**READING PASSAGE**
::::

6 Steps to Conducting a Job Analysis
1. Ask employees and their managers to identify the key tasks and responsibilities of the position, perhaps using a questionnaire or worksheet.
2. Interview and observe employees performing the job at different times for at least a week to collect additional information about how they complete job tasks and the amount of time they spend performing each task.
3. Interview co-workers and customers who interact with employees performing the job.
4. Collect data from outside sources, such as the U.S. Bureau of Labor Statistics Occupational Outlook Handbook, for comparable salary levels and job duties and responsibilities.
5. Compare the job with other jobs in the department, as well as to similar job grades and job families, to show where it falls on the pay scale.
6. Review the results with employees and their managers, using their feedback to tweak the findings and get an accurate representation of the job duties and responsibilities.
Source: “How to Develop a Job Description,” SHRM
One of the most common mistakes HR professionals make is to use job descriptions as job postings.
“Job descriptions and job postings are two different things and, even in small HR departments, can be treated as such,” Nicolls says. A job posting is what a company uses to sell itself and an open position, she explains, while “a job description is about compliance. It covers the essential functions, qualifications and physical requirements of the job.”

::::

**SUPPLIED INFORMATION**
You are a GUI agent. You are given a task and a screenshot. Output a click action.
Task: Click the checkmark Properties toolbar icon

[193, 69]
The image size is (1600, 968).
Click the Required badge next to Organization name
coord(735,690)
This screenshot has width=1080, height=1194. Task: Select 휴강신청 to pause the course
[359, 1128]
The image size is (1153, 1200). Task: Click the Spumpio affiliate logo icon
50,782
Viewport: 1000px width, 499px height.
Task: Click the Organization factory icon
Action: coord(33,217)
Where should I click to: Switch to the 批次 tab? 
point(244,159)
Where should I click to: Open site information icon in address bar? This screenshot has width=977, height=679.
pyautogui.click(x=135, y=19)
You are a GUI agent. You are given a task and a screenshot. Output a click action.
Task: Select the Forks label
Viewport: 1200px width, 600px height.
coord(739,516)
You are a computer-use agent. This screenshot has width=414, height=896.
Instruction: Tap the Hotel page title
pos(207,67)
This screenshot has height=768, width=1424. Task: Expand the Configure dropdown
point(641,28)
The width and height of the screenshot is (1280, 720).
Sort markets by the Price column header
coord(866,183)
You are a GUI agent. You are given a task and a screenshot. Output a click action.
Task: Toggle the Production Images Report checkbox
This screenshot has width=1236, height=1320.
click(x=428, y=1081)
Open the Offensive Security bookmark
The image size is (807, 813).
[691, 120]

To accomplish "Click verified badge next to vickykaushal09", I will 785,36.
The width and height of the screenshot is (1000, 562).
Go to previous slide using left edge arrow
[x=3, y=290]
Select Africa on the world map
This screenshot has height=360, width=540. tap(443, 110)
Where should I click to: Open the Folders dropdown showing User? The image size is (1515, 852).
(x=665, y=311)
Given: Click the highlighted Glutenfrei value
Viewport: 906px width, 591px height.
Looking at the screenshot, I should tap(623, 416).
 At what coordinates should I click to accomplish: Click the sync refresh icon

::::

Carry on the passage about job analysis and job descriptions, starting right after its last sentence.

**EXERCISE RESPONSE**
Smith says job descriptions should always include the outcomes the position is responsible for, why the outcomes are important to the company and what the company’s values are.
Stated values give employees “a clear understanding of what they should be focusing on and how it contributes to the company’s overall strategy,” he says. It motivates them to succeed.
Another common mistake HR professionals make: writing job descriptions that are too wordy or overly complicated. This can result in unwieldy laundry lists of responsibilities, skills and tasks that might not be relevant to the key performance outcomes.
“Focus on simplicity and the minimum requirements to achieve the desired outcomes for the role,” Smith says. “For example, don’t require an unnecessary degree or excessive years of experience.”
Although job descriptions and job postings should not be seen as interchangeable, they can work in tandem. For example, well-written job descriptions can be used to create postings that will help strengthen a company’s emphasis on diversity, equity and inclusion in its recruitment strategies.
Survey research by Indeed reveals that job seekers experiencing one or more barriers to finding a job, such as a gap in work history, frequent job changes or minimal work experience, are particularly susceptible to bias in recruiting practices.
It’s important for employers to look closely at how they reach out to all demographics and provide equal access to available opportunities. One way to build inclusivity is to focus on skills; in addition to hard skills, such as technical expertise, consider soft skills, such as decision-making and problem-solving, that are easily transferable across most jobs or industries. Also, focus on contextual performance, such as the ability to collaborate, and behaviors that can contribute to the company’s culture.
Employers also can promote more-inclusive hiring and level the playing field by trimming their job descriptions and focusing on levels of experience rather than years of experience. Women, for example, are less likely than men to apply for jobs if they don’t have all of the qualifications.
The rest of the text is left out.